While there are slight ebbs and flows over the 11-year period analyzed in the current edition, the Veronis report predicts that traditional advertising will enjoy a 56.3 percent share of marketing budgets in the year 2007, a modest increase over the 56.2 percent it had in 1997, the report’s base year.
As VSS calls it, both segments expanded at about the same robust rates during the build-up of the late 1990s, crashed at about the same levels when the bubble burst and are expanding at about the same rates of recovery.
“Overall, we project spending on advertising, marketing services and specialty media will advance 4.5 percent to $319.4 billion in 2003, sparked primarily by the marketing services and specialty media segment,” estimates the report, which goes on to project a compound annual growth rate of 6.1 percent for the 2002-07 period.
Thanks, But No Thanks
If accurate, the Veronis outlook suggests that despite the hype of communications planners, Madison Avenue will experience status quo in terms of the communications mix.
Could it be that Veronis has grossly underestimated the impact of media-neutral planning?
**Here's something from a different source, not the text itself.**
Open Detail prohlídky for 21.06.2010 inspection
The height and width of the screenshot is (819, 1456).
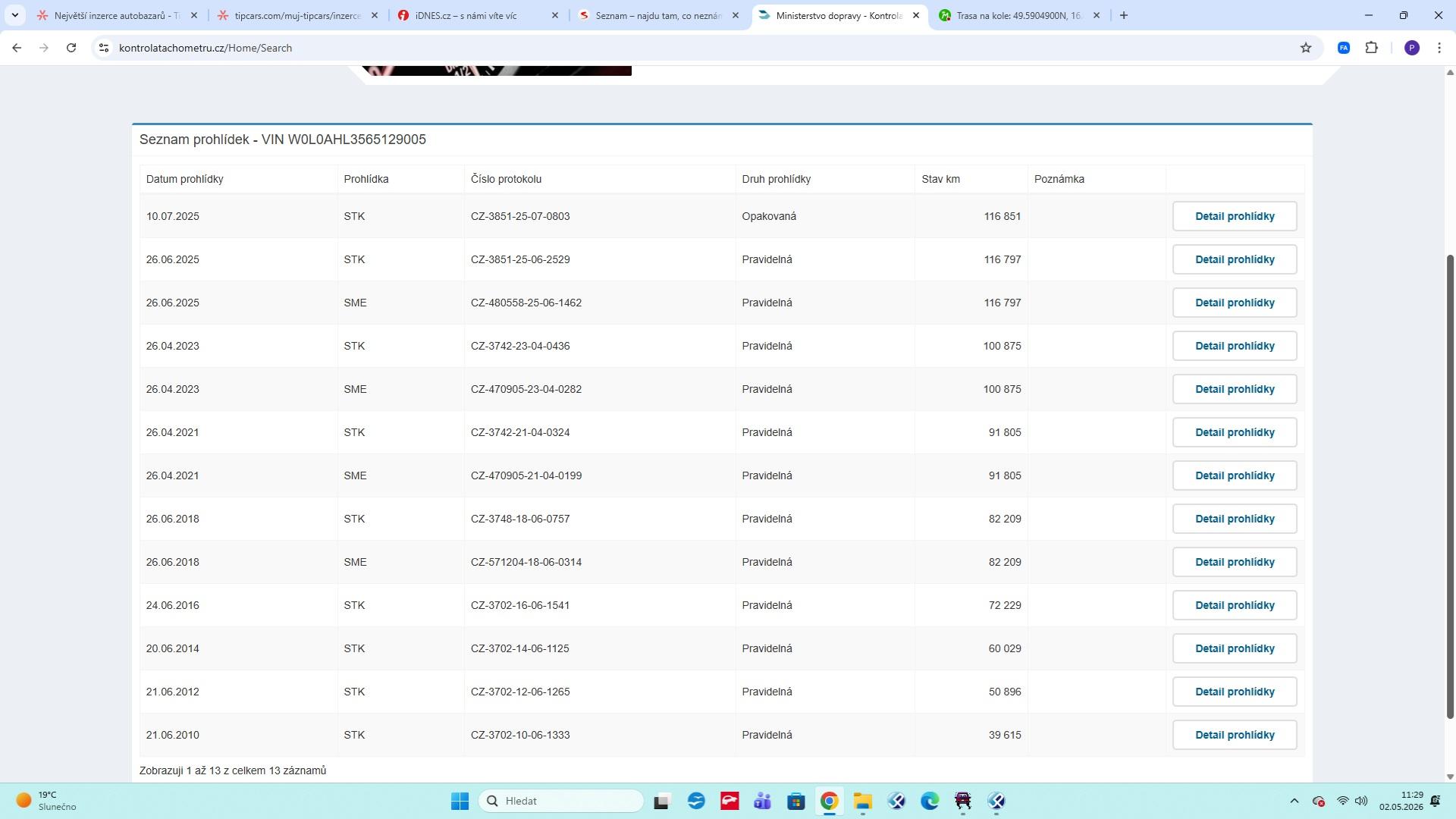(1235, 735)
At least one top media agency executive doesn’t think so, telling TelevisionWeek, “We’re doing all the right things. We’re saying all the right things. And we’re moving in this direction, but maybe the issue isn’t with the media agencies. Maybe it’s our clients. When all is said and done, they say, `Thank you, it’s very interesting, but give us TV and magazines.’ For this change to work, it’s got to come from the marketers themselves.”
Whether that ultimately transpires is anyone’s guess. While advertisers have grown somewhat disgruntled, even irate, over the use of certain traditional media-especially the rapidly inflating costs of network TV-in the end they seem loath to take a risk on tinkering with the traditional media mix.